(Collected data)
= Beginning of Section =

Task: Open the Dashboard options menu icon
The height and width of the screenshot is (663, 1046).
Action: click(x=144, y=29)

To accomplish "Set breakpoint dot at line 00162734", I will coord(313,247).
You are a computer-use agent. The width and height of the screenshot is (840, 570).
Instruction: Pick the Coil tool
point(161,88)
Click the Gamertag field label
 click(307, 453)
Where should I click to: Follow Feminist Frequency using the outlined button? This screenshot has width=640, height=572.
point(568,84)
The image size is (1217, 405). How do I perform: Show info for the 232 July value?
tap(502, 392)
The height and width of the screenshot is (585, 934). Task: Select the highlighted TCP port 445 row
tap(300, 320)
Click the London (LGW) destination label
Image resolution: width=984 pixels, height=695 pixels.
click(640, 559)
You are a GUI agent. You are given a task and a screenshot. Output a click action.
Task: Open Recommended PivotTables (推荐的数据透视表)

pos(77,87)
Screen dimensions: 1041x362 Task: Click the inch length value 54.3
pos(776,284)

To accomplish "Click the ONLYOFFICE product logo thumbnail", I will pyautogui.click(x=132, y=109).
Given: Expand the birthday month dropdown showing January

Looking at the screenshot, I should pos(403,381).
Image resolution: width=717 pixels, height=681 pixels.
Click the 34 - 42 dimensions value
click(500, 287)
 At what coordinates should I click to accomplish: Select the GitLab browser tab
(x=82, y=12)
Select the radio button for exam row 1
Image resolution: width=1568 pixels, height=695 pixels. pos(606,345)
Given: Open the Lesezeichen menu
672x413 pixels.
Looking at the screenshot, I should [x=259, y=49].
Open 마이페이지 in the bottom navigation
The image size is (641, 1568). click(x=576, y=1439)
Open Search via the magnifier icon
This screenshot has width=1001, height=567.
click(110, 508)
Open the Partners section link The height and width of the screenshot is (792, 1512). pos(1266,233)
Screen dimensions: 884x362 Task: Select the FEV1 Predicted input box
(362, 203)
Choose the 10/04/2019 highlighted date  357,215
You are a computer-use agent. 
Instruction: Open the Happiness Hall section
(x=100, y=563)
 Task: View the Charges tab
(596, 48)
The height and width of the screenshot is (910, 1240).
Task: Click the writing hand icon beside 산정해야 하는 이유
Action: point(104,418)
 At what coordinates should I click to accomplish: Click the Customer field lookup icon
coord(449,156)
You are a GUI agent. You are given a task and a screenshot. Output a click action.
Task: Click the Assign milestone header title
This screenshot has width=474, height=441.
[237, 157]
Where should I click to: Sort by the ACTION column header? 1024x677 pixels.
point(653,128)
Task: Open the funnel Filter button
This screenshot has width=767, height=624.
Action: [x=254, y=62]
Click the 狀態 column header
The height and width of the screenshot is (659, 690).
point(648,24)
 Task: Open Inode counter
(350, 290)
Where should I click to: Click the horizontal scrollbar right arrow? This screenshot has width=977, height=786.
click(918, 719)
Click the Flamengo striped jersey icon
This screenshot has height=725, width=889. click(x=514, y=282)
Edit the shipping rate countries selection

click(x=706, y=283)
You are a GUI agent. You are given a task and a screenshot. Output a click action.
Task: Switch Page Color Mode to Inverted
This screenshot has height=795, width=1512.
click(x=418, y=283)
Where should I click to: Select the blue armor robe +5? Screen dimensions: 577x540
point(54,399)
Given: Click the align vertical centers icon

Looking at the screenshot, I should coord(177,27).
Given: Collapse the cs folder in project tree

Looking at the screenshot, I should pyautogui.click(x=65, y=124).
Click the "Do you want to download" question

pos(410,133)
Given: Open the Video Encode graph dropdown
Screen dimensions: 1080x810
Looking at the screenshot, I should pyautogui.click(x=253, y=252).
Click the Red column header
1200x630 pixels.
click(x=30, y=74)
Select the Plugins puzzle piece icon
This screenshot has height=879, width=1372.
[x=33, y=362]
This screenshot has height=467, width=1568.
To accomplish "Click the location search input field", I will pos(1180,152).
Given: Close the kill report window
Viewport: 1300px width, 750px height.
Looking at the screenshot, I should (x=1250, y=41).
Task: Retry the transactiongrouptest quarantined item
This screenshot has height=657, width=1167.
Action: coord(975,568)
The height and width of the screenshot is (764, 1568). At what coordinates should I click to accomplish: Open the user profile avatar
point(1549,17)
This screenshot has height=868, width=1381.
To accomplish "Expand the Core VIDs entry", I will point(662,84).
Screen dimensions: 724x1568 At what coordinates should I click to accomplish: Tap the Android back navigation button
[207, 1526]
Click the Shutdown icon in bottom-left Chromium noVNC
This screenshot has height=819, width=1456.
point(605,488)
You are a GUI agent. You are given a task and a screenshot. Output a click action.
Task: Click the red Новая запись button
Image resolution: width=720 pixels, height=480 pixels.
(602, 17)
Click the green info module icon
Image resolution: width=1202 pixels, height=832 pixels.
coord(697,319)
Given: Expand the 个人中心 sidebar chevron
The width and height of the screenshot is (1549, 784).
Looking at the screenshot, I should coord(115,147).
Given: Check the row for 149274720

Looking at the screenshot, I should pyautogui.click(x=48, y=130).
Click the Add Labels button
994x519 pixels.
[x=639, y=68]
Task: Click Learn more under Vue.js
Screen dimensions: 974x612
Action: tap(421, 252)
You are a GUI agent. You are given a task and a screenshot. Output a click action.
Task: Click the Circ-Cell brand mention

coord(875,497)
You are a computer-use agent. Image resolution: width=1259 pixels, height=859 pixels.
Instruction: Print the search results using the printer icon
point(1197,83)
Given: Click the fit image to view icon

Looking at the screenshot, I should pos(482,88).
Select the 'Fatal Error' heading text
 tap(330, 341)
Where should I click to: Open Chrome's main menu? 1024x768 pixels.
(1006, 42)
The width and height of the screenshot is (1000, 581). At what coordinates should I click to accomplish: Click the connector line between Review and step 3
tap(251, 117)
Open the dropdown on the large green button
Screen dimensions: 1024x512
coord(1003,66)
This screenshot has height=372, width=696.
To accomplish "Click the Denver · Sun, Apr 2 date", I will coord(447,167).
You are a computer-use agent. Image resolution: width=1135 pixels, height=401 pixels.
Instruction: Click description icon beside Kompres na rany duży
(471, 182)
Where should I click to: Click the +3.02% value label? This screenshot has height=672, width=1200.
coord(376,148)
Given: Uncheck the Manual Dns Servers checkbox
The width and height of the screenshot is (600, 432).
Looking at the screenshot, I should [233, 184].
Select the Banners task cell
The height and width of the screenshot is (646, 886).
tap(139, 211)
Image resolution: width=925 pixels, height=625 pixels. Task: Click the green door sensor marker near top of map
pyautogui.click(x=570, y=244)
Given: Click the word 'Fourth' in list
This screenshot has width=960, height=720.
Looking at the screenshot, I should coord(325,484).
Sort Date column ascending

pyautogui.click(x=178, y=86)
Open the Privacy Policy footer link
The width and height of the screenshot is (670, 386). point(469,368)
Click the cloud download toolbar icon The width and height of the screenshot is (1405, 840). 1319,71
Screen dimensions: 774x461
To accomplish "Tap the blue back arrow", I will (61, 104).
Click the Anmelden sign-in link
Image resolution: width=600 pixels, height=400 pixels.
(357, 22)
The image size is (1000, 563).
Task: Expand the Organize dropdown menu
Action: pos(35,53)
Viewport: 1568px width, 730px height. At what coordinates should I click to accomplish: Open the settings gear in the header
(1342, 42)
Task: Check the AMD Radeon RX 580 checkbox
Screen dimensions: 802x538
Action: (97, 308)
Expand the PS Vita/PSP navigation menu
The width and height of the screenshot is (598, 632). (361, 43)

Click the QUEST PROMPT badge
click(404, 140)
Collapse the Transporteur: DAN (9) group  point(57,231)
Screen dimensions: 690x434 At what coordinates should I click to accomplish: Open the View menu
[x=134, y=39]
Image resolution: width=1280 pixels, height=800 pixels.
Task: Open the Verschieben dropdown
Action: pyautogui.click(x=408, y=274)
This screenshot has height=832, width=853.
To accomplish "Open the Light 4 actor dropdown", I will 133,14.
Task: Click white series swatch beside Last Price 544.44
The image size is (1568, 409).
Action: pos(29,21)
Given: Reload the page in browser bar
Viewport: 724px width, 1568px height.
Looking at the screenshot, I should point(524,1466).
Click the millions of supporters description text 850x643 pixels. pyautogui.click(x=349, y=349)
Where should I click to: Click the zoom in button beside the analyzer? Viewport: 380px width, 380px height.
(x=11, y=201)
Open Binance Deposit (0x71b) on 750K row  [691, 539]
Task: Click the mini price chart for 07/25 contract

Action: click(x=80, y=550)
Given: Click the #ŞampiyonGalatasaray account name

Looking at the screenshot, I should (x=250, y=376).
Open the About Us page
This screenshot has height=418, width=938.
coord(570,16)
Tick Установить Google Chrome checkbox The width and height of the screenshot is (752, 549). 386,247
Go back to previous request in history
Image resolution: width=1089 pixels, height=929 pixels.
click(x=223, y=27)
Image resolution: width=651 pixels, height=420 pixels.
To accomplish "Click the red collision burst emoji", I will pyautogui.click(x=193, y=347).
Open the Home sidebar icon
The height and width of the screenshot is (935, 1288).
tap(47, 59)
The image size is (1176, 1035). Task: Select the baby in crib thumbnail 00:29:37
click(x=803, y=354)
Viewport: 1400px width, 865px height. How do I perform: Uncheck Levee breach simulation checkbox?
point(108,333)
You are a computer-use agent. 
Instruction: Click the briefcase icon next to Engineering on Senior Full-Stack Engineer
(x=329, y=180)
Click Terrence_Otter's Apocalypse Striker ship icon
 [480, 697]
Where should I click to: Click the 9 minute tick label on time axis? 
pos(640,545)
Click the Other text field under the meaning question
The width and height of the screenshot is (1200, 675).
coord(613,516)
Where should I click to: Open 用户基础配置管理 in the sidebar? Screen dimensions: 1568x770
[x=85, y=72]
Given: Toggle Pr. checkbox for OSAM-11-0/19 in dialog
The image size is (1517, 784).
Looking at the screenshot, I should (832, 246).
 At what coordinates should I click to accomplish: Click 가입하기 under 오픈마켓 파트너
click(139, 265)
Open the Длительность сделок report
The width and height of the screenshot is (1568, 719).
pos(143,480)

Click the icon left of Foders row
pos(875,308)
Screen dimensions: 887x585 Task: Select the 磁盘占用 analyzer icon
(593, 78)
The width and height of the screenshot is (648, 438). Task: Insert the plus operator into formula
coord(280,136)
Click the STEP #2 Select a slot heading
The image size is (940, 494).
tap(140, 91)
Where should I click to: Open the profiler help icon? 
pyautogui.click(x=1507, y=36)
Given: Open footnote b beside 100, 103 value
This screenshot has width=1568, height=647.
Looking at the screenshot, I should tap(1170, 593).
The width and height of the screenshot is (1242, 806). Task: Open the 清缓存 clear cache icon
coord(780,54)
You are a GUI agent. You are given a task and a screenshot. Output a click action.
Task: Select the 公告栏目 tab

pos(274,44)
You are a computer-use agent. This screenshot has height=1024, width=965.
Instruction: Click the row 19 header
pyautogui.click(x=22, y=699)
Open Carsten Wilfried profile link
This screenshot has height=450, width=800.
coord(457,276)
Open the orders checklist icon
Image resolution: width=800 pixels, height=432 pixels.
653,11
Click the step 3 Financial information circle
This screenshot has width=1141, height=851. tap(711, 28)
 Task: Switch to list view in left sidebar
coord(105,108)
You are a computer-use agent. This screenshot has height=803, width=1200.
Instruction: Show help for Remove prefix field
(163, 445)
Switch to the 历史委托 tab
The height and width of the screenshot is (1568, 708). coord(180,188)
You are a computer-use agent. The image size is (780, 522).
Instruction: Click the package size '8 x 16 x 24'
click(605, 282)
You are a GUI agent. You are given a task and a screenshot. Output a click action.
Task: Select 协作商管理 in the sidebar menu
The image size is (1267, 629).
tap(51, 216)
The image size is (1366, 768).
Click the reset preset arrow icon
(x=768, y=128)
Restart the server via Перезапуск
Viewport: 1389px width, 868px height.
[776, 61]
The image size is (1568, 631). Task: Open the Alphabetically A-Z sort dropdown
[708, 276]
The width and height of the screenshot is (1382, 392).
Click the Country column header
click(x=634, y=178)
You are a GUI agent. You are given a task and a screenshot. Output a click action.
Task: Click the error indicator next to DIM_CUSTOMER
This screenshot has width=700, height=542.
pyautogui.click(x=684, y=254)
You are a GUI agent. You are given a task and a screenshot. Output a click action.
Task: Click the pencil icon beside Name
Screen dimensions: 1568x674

= End of Section =

**ASSIGNMENT:**
Report back every line of the entries in which "computer" occurs.

**SOLUTION TO THIS TASK:**
You are a computer-use agent. The width and height of the screenshot is (840, 570).
You are a computer-use agent. 
You are a computer-use agent. Image resolution: width=1259 pixels, height=859 pixels.
You are a computer-use agent. Image resolution: width=1135 pixels, height=401 pixels.
You are a computer-use agent. 
You are a computer-use agent. This screenshot has height=1024, width=965.
You are a computer-use agent. This screenshot has height=803, width=1200.
You are a computer-use agent. The image size is (780, 522).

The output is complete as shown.